United States District Court, Northern District of Illinois
Mar 28, 2024
22-cv-04935 (N.D. Ill. Mar. 28, 2024)

Opinion

22-cv-04935

03-28-2024

EDGAR AYALA, Plaintiff, v. EXPERIAN INFORMATION SOLUTIONS, INC.; EQUIFAX INFORMATION SERVICES, AND TRANS UNION LLC, Defendants.


MEMORANDUM OPINION AND ORDER

John Robert Blakey, Judge

Plaintiff Edgar Ayala sues Experian Information Solutions, alleging violations of the Fair Credit Reporting Act, 15 U.S.C. § et seq. [5]. Defendant Experian Information Solutions, Inc. moves for summary judgment, [38], and Plaintiff crossmoves for partial summary judgment, [46]. For the reasons explained below, this Court grants Defendant's motion and denies Plaintiff's motion.

I. Factual Background

The Court draws these facts from Defendant's Local Rule 56.1 statement of undisputed material facts, [40], Plaintiff's response to Defendant's statement of material facts, [48], Plaintiff's statement of additional facts, [47], and Defendant's response to Plaintiff's statement of additional facts and statement of additional facts, [52].
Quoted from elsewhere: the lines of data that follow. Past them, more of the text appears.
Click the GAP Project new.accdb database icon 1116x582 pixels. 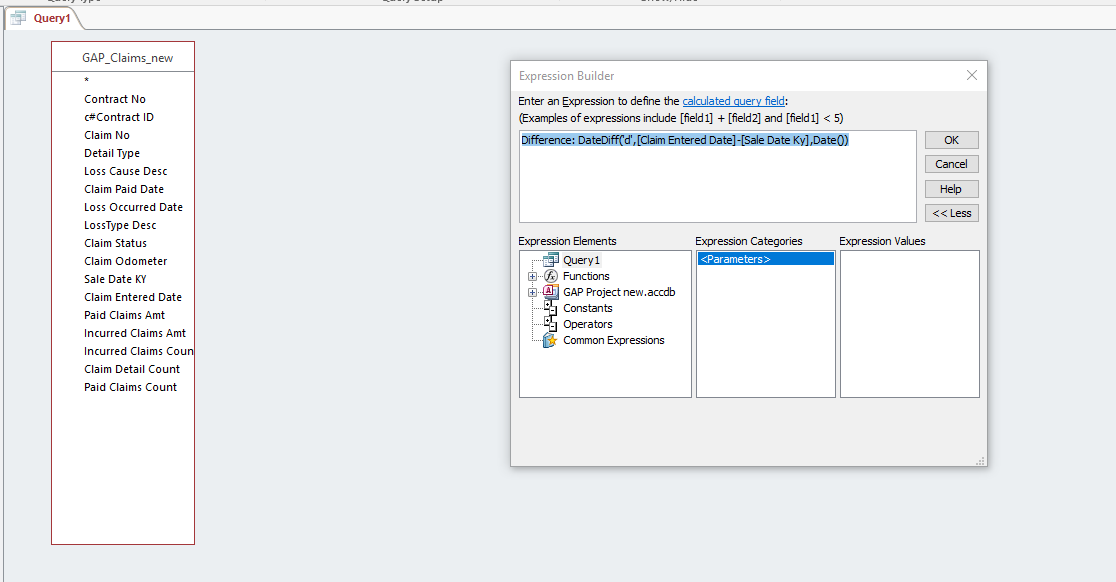pyautogui.click(x=548, y=292)
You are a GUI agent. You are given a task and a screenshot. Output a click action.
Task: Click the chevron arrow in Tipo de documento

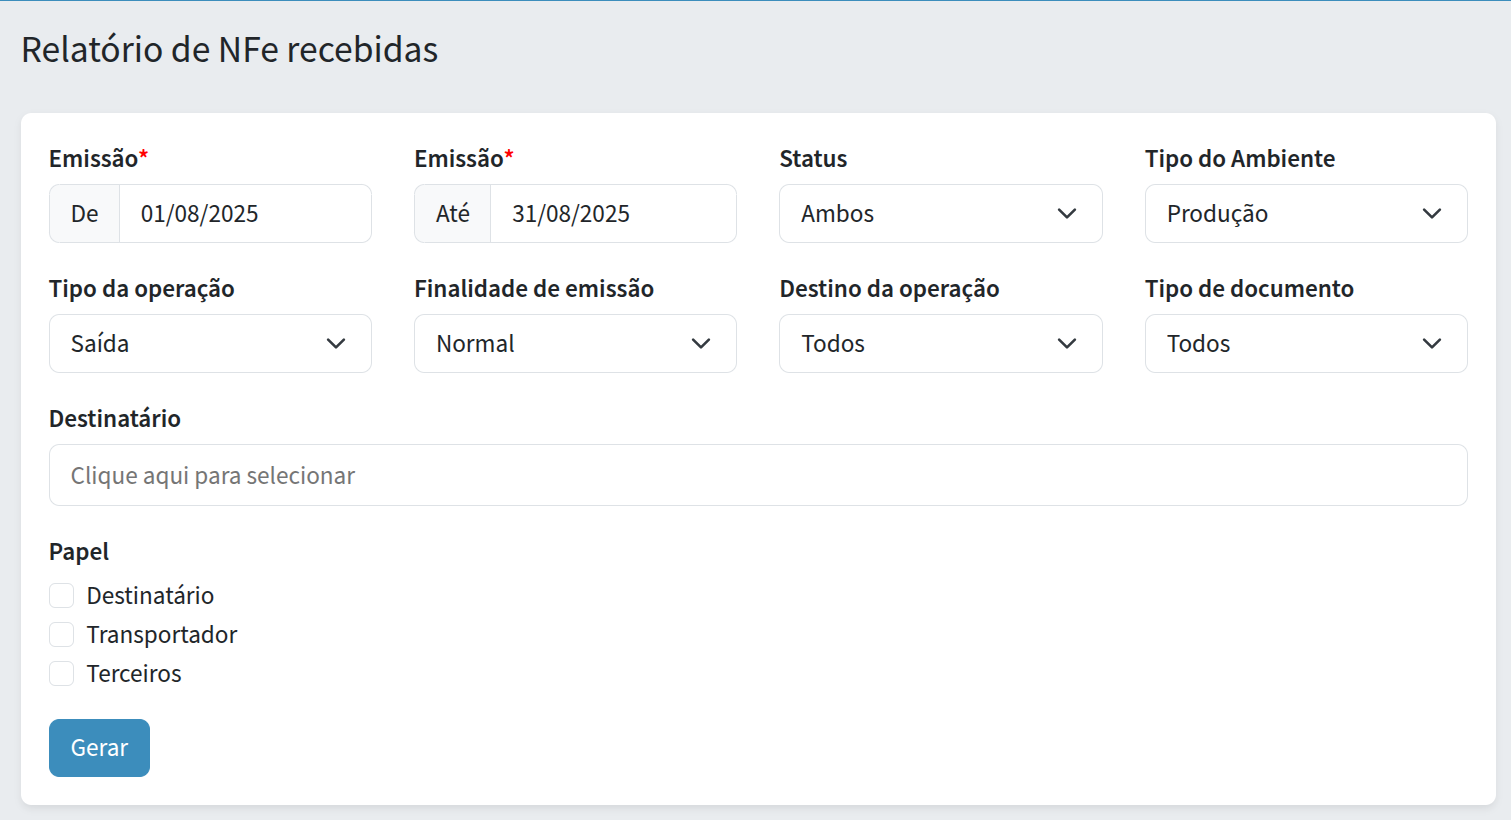1432,344
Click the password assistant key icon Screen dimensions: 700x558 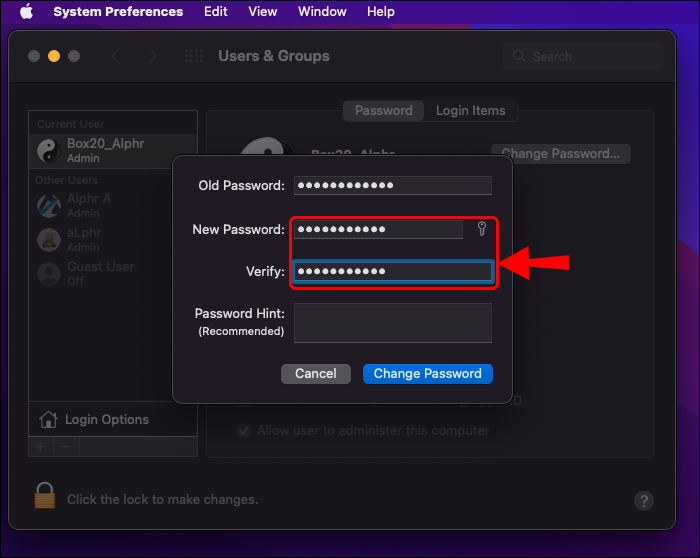click(x=481, y=230)
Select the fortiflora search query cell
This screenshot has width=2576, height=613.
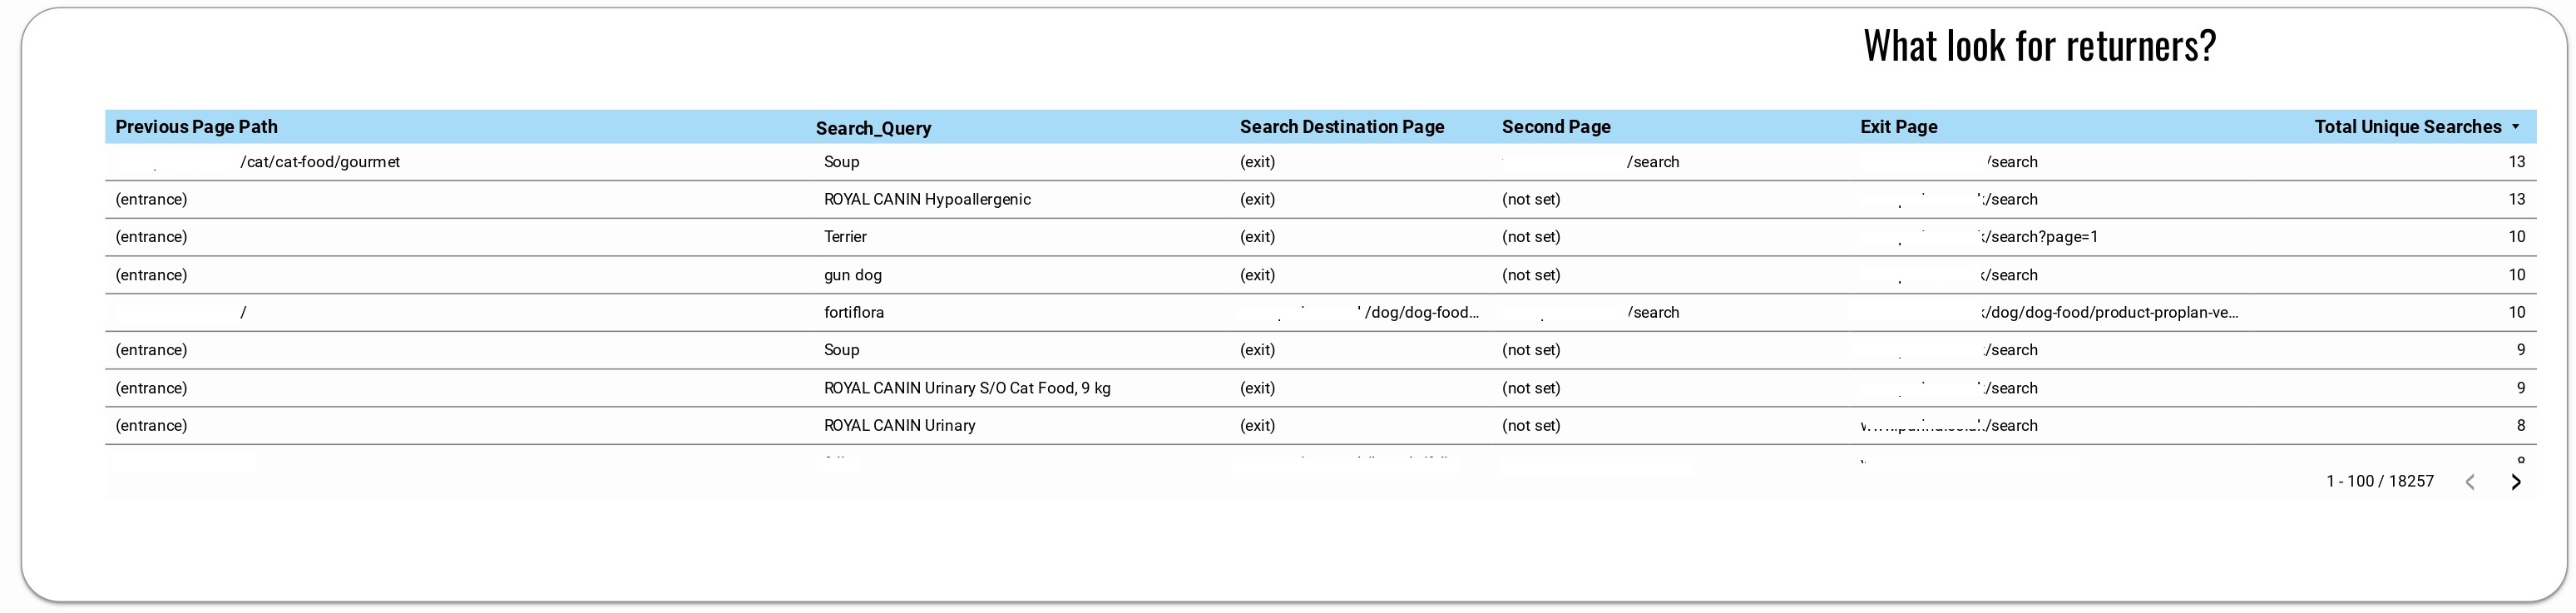click(854, 312)
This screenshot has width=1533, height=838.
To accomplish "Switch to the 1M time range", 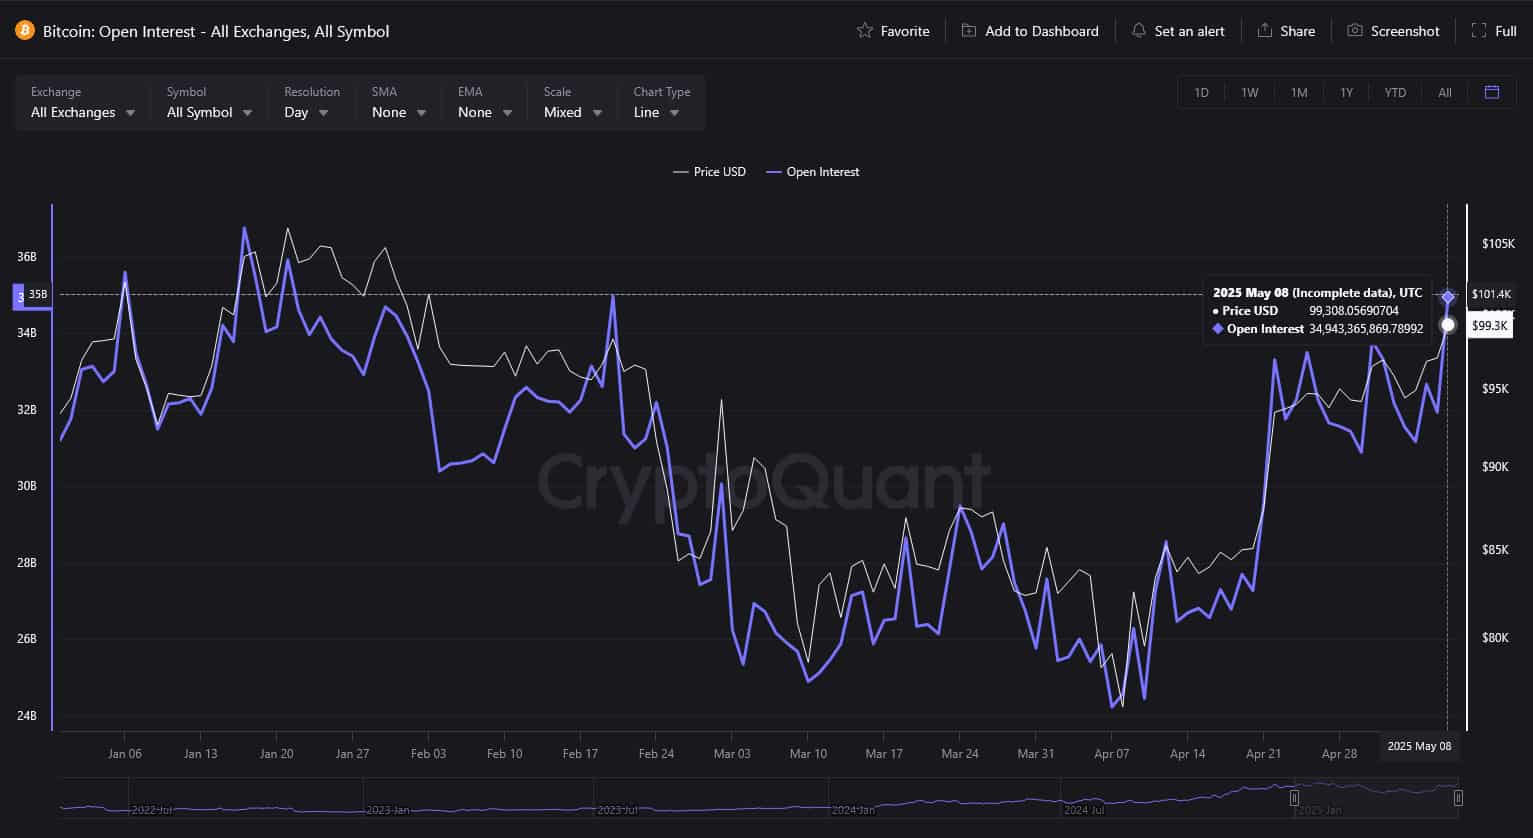I will click(1298, 92).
Plaintiff's Fair Credit Reporting Act (“FCRA”) claim arises from Defendant's alleged inaccurate reporting of information on his consumer collection account. Defendant is a consumer collection agency subject to the FCRA, and Plaintiff is a consumer as defined by the FCRA. [48] ¶ 1; 15 U.S.C. §§ 1681a(c), (f).

As a consumer collection agency, Defendant does not originate credit information, make loans, or decide who receives credit. [48] ¶ 5. Defendant compiles credit, loan, or other account information provided by “furnishers,” which are usually the consumer's creditors. Id. ¶ 6. Defendant stores this information, and, in response to permissible requests from persons who provide identifying information about a consumer, assimilates this credit information into “consumer reports” or “credit file disclosures” that summarize the credit history of that consumer. Id. These reports are typically furnished by Defendant to credit grantors, insurers, or employers, for the purpose of evaluating a consumer's eligibility for credit. [40] ¶ 19.

On July 21, 2017, Plaintiff opened a “Home Depot” branded Citibank, N.A. consumer credit account. [48] ¶ 18; [52] ¶ 1. Plaintiff subsequently defaulted on his payments, and as of May 2019, the account was charged-off. [48] ¶ 18. Citibank, the original creditor, subsequently sold the account to Cavalry Portfolio Services, LLC, a debt collector and data furnisher, for collection. [48] ¶ 23; [52] ¶ 3. As a result, Cavalry began furnishing information related to the account to credit reporting agencies, including Defendant. [52] ¶ 3.

In October 2021, Cavalry reported to Defendant that it opened a collection account for Plaintiff on September 23, 2021. [48] ¶ 23. Cavalry reported to Defendant the original creditor for the account as Citibank; an open date of September 23, 2021; and a date of first delinquency of November 11, 2018. Id. Plaintiff's Cavalry account reflected a purge date of August 2025. Id.

When a debt buyer like Cavalry opens a collection account, it reports the “open date” of the account as the date it acquired the debt. [48] ¶ 16. This date is distinct from the date the original creditor opened the account, and thus does not reflect the age of the debt. Id. By contrast, the “date of first delinquency” with the original creditor that led to the account being sold or transferred for collection tracks the age of the debt. Id. Relevant here, under the FCRA, the account can only stay on record up to seven years following the date of first delinquency with the original creditor. Id. The purge date is the date that the account must be removed from record after the expiration of the seven-year period. Id.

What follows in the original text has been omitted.